_EXERCISE PROMPT_: Repeat nothing but the lines below running from the one containing "Хабаровск (433, 2456)" to the one containing "Игры (464, 83)". Keep both end lines.

_TASK INPUTS_:
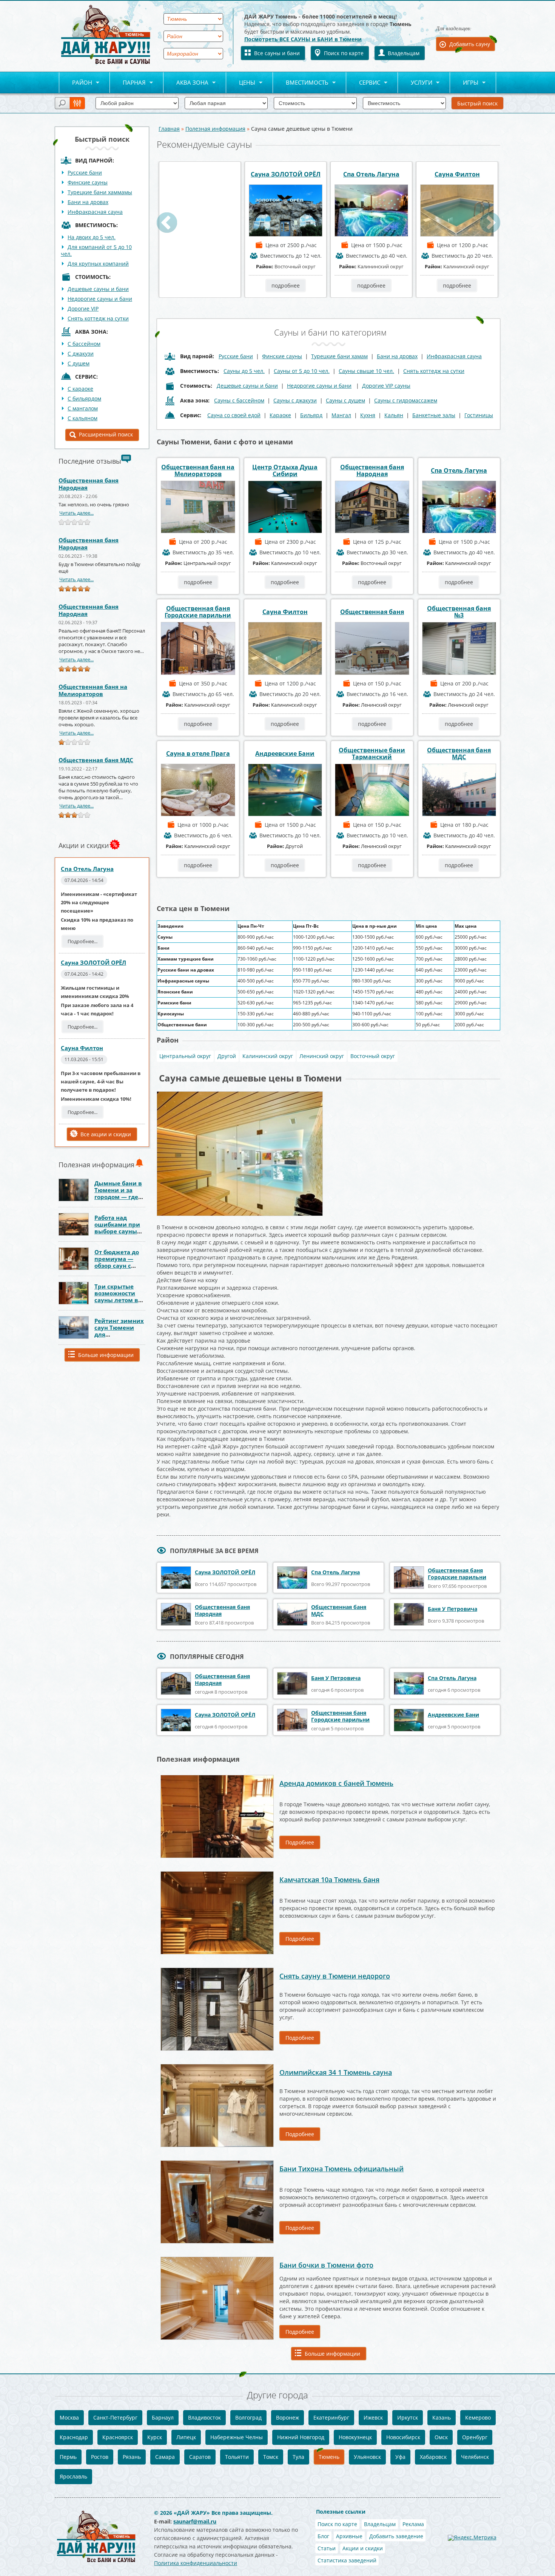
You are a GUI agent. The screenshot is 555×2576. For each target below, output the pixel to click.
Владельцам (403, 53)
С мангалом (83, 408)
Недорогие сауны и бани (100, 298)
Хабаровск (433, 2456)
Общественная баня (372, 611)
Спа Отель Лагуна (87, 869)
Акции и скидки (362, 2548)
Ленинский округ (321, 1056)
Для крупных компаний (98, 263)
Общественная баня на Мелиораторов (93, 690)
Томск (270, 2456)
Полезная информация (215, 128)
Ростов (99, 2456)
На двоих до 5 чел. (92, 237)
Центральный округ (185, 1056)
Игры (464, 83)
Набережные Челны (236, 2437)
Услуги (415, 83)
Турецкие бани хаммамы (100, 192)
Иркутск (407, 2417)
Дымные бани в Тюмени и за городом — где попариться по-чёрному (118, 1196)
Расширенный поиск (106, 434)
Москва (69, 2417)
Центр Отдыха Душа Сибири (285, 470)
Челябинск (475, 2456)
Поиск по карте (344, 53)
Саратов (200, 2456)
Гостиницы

_TASK OUTPUT_:
Хабаровск (433, 2456)
Общественная баня (372, 611)
Спа Отель Лагуна (87, 869)
Акции и скидки (362, 2548)
Ленинский округ (321, 1056)
Для крупных компаний (98, 263)
Общественная баня на Мелиораторов (93, 690)
Томск (270, 2456)
Полезная информация (215, 128)
Ростов (99, 2456)
На двоих до 5 чел. (92, 237)
Центральный округ (185, 1056)
Игры (464, 83)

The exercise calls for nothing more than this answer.